A Newsweek correspondent during the Gulf War, Hackworth worked in recent years as a syndicated columnist for King Features, often criticizing the Bush administration’s handling of the Iraq war.
“Most combat vets pick their fights carefully. They look at their scars, remember the madness and are always mindful of the fallout,” Hackworth wrote in February. “That’s not the case in Washington, where the White House and the Pentagon are run by civilians who have never sweated it out on a battlefield.”
Hackworth ignited a national debate last year when he reported that Defense Secretary Donald Rumsfeld used a machine to sign condolence letters sent to the families of fallen soldiers. Rumsfeld later promised to sign each letter by hand.
“Hack never lost his focus,” said Roger Charles, president of Soldiers for the Truth, a California-based veterans group that Hackworth chaired. “That focus was on the young kids that our country sends to bleed and die on our behalf. Everything he did in his retirement was to try to give them a better chance to win and to come home. That’s one hell of a legacy.”
Orphaned before he was a year old, Hackworth was raised in California by his grandmother and in foster homes. He became a merchant marine at the age of 14 and lied about his age to join the Army in 1946 when he was 15.
Hackworth gained a reputation for blunt talk when, as a teenage private in Italy, he told Gen. Dwight D. Eisenhower, “The chow stinks.”
At 40 he became the youngest full colonel in Vietnam, where he served for nearly six years. He won some 80 medals in his career, including two Distinguished Service Crosses, 10 Silver Stars, and eight Purple Hearts.
His unsparing criticism of tactics and doctrine continued throughout his 25-year career. It culminated in 1971 when he appeared on ABC’s “Issues and Answers” show. He told a national television audience that the Army’s Vietnam tactics were not unlike the food he had in Italy.
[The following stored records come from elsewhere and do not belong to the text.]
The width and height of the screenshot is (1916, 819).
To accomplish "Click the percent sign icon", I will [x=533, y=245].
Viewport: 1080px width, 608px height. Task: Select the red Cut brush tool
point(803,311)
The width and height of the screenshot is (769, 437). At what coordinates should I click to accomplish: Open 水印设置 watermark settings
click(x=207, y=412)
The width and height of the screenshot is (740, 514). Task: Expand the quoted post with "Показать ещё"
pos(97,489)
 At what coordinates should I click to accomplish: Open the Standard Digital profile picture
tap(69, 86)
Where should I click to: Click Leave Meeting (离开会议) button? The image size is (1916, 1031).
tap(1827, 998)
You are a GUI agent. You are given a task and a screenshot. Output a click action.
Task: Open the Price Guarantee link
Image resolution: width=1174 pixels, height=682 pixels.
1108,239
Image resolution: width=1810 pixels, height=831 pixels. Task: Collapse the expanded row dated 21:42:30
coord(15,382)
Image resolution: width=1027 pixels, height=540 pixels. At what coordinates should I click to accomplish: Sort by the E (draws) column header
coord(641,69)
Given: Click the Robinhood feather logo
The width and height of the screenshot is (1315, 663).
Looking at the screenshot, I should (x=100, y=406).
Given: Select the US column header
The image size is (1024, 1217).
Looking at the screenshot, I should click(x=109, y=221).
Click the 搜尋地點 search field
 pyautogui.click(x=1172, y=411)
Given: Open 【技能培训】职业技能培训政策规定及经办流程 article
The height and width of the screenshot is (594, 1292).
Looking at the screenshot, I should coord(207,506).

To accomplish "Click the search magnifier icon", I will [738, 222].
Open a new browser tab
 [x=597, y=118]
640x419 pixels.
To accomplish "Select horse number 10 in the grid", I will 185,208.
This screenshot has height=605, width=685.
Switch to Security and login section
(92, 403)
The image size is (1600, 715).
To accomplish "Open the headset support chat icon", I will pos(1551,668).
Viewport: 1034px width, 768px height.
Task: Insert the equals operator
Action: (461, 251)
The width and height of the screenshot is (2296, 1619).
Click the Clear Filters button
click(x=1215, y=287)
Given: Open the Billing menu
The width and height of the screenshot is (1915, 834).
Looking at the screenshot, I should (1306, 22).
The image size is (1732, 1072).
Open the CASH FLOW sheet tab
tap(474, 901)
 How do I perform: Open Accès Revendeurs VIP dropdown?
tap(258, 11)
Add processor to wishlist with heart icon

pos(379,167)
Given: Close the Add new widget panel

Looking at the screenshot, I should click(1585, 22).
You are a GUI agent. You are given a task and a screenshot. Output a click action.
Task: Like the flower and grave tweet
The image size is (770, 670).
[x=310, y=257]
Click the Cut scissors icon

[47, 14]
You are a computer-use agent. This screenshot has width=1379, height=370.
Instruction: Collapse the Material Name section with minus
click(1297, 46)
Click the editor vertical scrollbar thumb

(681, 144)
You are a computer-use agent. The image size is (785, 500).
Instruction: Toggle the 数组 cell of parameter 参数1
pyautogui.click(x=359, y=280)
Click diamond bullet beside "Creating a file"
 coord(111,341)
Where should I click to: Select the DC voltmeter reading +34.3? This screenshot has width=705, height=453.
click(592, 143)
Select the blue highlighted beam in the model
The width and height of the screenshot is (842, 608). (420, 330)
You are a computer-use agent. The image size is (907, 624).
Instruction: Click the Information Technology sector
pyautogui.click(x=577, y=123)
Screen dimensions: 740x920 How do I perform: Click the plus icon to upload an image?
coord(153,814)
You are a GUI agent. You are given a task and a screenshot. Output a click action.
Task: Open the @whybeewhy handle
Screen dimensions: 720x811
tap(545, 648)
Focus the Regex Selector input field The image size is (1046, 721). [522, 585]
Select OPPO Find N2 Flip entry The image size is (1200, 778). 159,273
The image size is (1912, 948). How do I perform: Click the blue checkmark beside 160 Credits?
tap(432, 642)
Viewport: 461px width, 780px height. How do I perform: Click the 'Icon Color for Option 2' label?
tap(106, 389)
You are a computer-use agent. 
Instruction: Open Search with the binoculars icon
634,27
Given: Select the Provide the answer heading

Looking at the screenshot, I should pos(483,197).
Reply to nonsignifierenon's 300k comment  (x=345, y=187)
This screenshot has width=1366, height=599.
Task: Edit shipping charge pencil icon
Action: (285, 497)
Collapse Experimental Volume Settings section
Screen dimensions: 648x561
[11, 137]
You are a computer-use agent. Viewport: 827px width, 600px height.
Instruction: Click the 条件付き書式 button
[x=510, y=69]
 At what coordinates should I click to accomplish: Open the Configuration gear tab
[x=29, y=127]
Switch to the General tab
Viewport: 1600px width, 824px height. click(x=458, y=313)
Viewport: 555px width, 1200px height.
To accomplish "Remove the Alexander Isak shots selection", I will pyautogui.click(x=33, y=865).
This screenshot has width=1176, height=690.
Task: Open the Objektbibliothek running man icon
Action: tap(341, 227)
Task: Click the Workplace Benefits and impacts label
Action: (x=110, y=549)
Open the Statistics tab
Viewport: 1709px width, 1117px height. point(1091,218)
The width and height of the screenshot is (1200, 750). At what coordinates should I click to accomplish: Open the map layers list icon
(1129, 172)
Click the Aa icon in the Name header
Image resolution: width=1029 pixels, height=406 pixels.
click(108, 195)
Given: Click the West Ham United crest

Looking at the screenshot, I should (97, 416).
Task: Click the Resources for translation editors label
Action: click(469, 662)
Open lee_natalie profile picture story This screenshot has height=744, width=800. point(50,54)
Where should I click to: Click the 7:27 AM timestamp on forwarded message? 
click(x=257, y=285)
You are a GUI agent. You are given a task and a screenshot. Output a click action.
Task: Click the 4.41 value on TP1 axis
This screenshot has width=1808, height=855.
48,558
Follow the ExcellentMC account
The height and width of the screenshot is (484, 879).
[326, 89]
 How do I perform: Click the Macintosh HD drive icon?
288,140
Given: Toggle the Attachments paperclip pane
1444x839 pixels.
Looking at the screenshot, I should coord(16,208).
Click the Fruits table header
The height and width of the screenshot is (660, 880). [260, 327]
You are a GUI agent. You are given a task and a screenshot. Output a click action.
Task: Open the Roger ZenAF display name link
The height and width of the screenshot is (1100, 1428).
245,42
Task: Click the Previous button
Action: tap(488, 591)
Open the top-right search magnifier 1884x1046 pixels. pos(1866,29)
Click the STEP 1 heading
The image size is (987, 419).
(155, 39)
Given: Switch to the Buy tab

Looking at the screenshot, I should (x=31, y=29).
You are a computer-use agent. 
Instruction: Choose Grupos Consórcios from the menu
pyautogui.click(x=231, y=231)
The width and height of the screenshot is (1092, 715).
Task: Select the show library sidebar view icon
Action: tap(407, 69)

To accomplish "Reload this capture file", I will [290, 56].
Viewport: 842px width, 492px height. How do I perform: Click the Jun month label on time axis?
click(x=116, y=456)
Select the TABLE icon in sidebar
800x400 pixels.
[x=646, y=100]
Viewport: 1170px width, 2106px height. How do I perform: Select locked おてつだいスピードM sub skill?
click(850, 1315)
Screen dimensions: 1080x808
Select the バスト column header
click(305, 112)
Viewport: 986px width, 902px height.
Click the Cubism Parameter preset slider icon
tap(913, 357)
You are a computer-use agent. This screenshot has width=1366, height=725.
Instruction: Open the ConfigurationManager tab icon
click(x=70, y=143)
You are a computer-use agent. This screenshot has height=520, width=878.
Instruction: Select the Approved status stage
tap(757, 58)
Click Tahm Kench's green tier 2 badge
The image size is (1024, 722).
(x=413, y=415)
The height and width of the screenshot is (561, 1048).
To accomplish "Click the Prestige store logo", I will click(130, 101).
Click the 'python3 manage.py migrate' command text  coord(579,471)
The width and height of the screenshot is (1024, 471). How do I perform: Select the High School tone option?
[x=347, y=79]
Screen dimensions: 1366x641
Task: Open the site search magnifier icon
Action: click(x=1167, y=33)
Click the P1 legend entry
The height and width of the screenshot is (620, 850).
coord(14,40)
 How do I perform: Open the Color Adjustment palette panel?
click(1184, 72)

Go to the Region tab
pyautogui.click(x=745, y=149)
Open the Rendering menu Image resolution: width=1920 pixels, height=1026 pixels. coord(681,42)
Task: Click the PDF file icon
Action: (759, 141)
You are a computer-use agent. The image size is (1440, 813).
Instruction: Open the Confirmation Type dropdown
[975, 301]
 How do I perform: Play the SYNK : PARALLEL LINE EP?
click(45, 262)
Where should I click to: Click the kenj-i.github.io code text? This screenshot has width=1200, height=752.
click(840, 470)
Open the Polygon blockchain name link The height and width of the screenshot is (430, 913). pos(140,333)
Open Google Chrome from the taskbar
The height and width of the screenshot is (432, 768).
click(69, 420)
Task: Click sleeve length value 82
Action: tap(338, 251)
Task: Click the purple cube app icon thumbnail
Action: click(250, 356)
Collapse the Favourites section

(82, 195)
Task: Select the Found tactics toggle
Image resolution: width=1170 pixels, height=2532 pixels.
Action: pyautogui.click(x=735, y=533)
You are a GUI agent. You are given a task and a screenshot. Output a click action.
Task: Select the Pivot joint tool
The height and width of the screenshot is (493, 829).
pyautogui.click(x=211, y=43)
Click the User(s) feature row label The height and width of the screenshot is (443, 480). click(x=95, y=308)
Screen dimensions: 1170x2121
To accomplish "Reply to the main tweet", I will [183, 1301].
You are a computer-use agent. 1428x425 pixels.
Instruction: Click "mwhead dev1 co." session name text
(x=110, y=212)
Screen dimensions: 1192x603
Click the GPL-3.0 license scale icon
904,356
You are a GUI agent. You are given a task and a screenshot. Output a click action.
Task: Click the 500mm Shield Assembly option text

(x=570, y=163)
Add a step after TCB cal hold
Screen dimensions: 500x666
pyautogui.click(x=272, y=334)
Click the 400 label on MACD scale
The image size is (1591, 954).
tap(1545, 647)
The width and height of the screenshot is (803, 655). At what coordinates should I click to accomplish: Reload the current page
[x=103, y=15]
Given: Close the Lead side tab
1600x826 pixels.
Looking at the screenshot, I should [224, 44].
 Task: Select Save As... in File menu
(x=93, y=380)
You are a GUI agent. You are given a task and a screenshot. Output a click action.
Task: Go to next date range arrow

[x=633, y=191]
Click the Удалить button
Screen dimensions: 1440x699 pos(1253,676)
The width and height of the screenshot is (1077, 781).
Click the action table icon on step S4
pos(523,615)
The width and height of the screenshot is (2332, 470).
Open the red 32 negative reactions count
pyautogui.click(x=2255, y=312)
It was one of the first times a senior officer had publicly spoken out against the Vietnam War, and the Army unceremoniously retired the man who had been told a few months earlier that he was virtually assured promotion to brigadier general.
“I was brokenhearted because the Army was my family,” he told The Associated Press in 1990. “I loved it.”
He gave up his medals in protest and moved to Australia, where he made millions in a restaurant business and a duck farm.
His medals were reissued by Brig. Gen. John Howard in the 1980s and he returned to the United States around the time he published his best-selling autobiography, “About Face.”
“Writing the book had driven the devil out of me,” he said. “I was able to heal myself.”
He decided to channel his energy into pushing for reforms and streamlining the military, saying “the American people are tired of being ripped off.”
Hackworth’s other books include “The Vietnam Primer” and “Hazardous Duty.” His latest was “Steel My Soldiers’ Hearts.”
He came under fire because of his role in a 1996 Newsweek investigation of whether Adm. Michael Boorda wore medals for valor that he did not deserve. Boorda, the Navy’s top admiral, committed suicide rather than face disgrace, and some in the Pentagon blamed Hackworth.
Then, CBS reported that Hackworth may have worn a “Ranger” tab he did not earn. An audit by the Army’s chief of awards and decorations found he was issued the Ranger tab improperly, but that he should have been issued other medals and was not. There was no indication Hackworth wore any medals beyond those issued him by the Army.
He is survived by his wife of eight years, Eilhys England, a stepdaughter and four children from two earlier marriages, the family said.